Looking Up – Bob Eklund

When NASA’s Juno spacecraft flew past Earth on Oct. 9, 2013, it received a boost in speed of more than 8,800 mph, which set it on course for a July 4, 2016, rendezvous with Jupiter, the largest planet in our solar system. One of Juno’s sensors, a special kind of camera optimized to track faint stars, also had a unique view of the Earth-Moon system. The result was a flyby “movie” showing what our world would look like to a visitor from afar.

To see video go to www.jpl.nasa.gov/news/news.php?release=2013-360

“If Captain Kirk of the USS Enterprise said, ‘Take us home, Scotty,’ this is what the crew would see,” said Scott Bolton, Juno principal investigator at the Southwest Research Institute, San Antonio. “In our movie, you ride aboard Juno as it approaches Earth and then soars off into the blackness of space. No previous view of our world has ever captured the heavenly waltz of Earth and Moon.”

The Juno-Earth flyby movie is available here:

The musical accompaniment is an original score by Vangelis.

The cameras that took the images for the movie are located near the pointed tip of one of the spacecraft’s three solar-array arms. These cameras look away from the sunlit side of the solar array, so as the spacecraft approached, they were pointed toward Earth. The Earth and Moon came into view when Juno was 600,000 miles away—three times the Earth-Moon separation.

During the flyby, timing was everything. Juno was traveling about twice as fast as a typical satellite, and the spacecraft itself was spinning at 2 rpm. To assemble a movie that wouldn’t make viewers dizzy, the star tracker had to capture a frame each time the camera was facing Earth at exactly the right instant.
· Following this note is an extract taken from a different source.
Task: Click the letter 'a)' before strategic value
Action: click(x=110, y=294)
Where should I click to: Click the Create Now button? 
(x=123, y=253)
The frames were sent to Earth, where they were processed into video format.

Also during the flyby, Juno’s Waves instrument, which is tasked with measuring radio and plasma waves in Jupiter’s magnetosphere, recorded amateur radio signals. This was part of a public outreach effort involving ham radio operators from around the world. They were invited to say “HI” to Juno by coordinating radio transmissions that carried the same Morse-coded message. Operators from every continent, including Antarctica, participated. The results can be seen in this video clip: http://photojournal.jpl.nasa.gov/archive/PIA17744.mov

A four-minute video depicting the efforts of a few of the amateur radio operators who participated in the event can be seen at http://youtu.be/_yqHy_MpNiQ

“With the Earth flyby completed, Juno is now on course for arrival at Jupiter on July 4, 2016,” said Rick Nybakken, Juno project manager at JPL.

The Juno spacecraft was launched from Kennedy Space Center in Florida on August 5, 2011. Juno’s launch vehicle was capable of giving the spacecraft only enough energy to reach the asteroid belt, at which point the Sun’s gravity would have pulled it back toward the inner solar system. Mission planners designed the swing by Earth as a gravity assist to increase the spacecraft’s speed enough for it to reach Jupiter.

After Juno arrives and enters orbit around Jupiter in 2016, it will circle the planet 33 times, from pole to pole, and use its collection of science instruments to probe beneath the gas giant’s obscuring cloud cover.

Juno’s name comes from Greek and Roman mythology, in which the god Jupiter drew a veil of clouds around himself to hide his mischief from his wife—but the goddess Juno used her special powers to peer through the clouds and reveal Jupiter’s true nature.